Oxidized βB3-Peptide Binding Sites in βL-Crystallin
The oxidized βB3-peptide interacting sites in βL-crystallin were identified by the sulfo-SBED–labeling method. 22 23 The photoinsertion of sulfo-SBED to the βL-crystallin was confirmed by SDS-PAGE and Western blot analysis (Fig. 5) . The Western blot data showed the interaction of oxidized βB3-peptide with β-crystallin fraction and βB2-crystallin and the transfer of the label from the peptide to the protein (Fig. 4B , lane 4). Further, there was no label transfer from sulfo-SBED–labeled nonoxidized peptide (Fig. 4B , lane 5) or control peptide (Fig. 4B , lane 6) to the βL-crystallins. 
To identify the peptide interaction sites in βL-crystallin, the trypsin digest of βL-crystallin containing biotin-labeled peptides were enriched by monomeric avidin gel and reversed-phase HPLC on a C-18 column. 22 The MALDI-ToF MS spectrum of sulfo-SBED–labeled peptides obtained during reversed-phase HPLC are shown in Figure 6 . Photoinsertion of a molecule of sulfo-SBED (alkylated by iodoacetamide) will add a mass of 605.23 Da (or 621.24 Da in an oxidized form) to the peptide to which it is attached. Hence, sulfo-SBED–derivatized peptides will have a mass of 605.23 or 621.24 Da+peptide mass. Before assigning the amino acid sequence for each sulfo-SBED–labeled peptide, the presence of biotin label in each peptide was confirmed by the detection of the fragment ions generating specifically from sulfo-SBED during MS/MS analysis. 22 The peptide peaks labeled in Figure 6were analyzed further by nanospray QqToF MS by selecting singly, doubly, or triply charged ions. The peptide sequences that contained the label, presumed to be the interaction regions, are listed in Table 1 . Figure 7shows the MS/MS spectrum of a triply charged ion m/z 827.71(+3) of the peptide m/z 2480.2 (+1) from Figure 6 , originating from the N terminus of βB2-crystallin, residues 1ASDHQTQAGKPQPLNPK17, acetylated at its N-terminal end. The sulfo-SBED label was attached to H-4 of this peptide, with a net increase in mass of 621.24 Da. The MS/MS spectra of the remaining sulfo-SBED–labeled peptides are not shown. 
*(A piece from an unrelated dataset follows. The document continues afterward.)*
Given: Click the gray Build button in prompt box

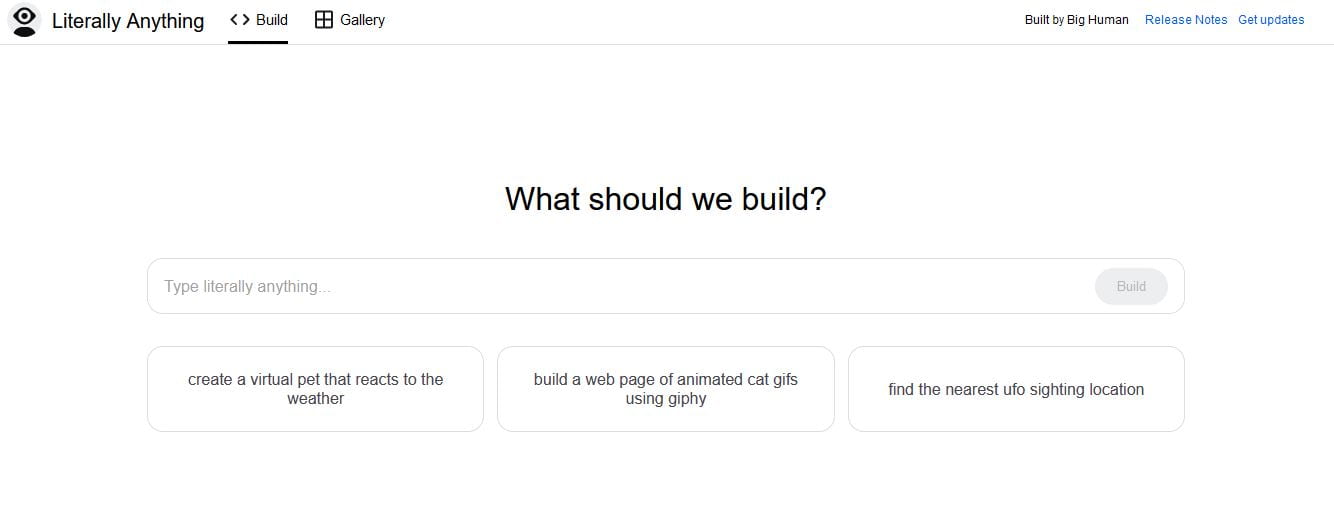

The sulfo-SBED–labeled peptides identified (Table 1)suggest that the oxidized βB3-peptide preferentially interacted with βB2-crystallin. The oxidized βB3-peptide interacted with amino acid residues in N- and C-terminal extensions of the βB2-crysallin (Fig. 8) . Apart from two terminal extensions, the oxidized peptide also interacted with amino acid residues in other regions of βB2-crystallin, which included the following: (1) residues 40-47 at the N-terminal domain; (2) residues 89-144, the region comprising the last segment of the N-terminal domain (residues 89-97), the connecting peptide region (residues 98-106), and the initial segment of the C-terminal domain (residues 107-144); and (3) residues 160-167 in the C-terminal domain. The N- and C-terminal ends of βB2-crystallin are solvent-exposed and flexible. 30 31 32 Of the oxidized βB3-crystallin peptide–interacting regions in βB2-crystallin, amino acid residues 89, 97, 9-104, 106, 127, 129, 130, 132, 133, 137, 160-162, 164, 166, and 167 were found buried in either the PQ interface of the βB2-crystallin dimer or the QR interface of the βB2-crystallin dimer-dimer in an x-ray crystal structure analysis study. 30 Further, based on 1H-NMR studies, it has been suggested that, among the trimer and heterodimer of β-crystallins, the tertiary structure of βB2-crystallin contains more flexible regions. 32 It is also less compact than other subunits. 32 Furthermore, as shown in Table 1 , for few peptides, we were able to assign the site of sulfo-SBED insertion (to histidine), suggesting that the peptide interaction occurred through ionic interactions as well. 
Discussion
β-Crystallins are major protein constituents of the mammalian lens, where their stability and arrangement into higher-order complexes are critical for the maintenance of lens clarity and refraction. The most complex eye lens proteins, β-crystallins made up of several related basic and acidic subunits that combine to form different-sized oligomers, each displaying extensive polydispersity. 11 15 17 33 Lens is known to contain degraded crystallin fragments, the concentration of which increases with advancing age. 6 7 34 35 36 An association between crystallin peptides derived from α-, β-, or γ-crystallins and high-molecular-weight clusters of lens crystallins has been reported. 20 21 In addition, in the cataract lens insoluble high-molecular-weight protein aggregates have been shown to be composed of low-molecular-crystallin fragments and modified/cross-linked crystallins. 37 Although accumulation of crystallin fragments has been implicated in cataract formation, how crystallin fragments contribute to cataractogenesis is unknown. We have reported the modulation of βL-crystallin aggregation by crystallin fragments derived from oxidized βL-crystallin. 8 Because β-crystallins are vital to lens transparency and refraction and make up nearly one half of the soluble crystallins in the aged lenses, the present study was intended to explore further the interaction between oxidized βB3-peptide and the βL-crystallin. 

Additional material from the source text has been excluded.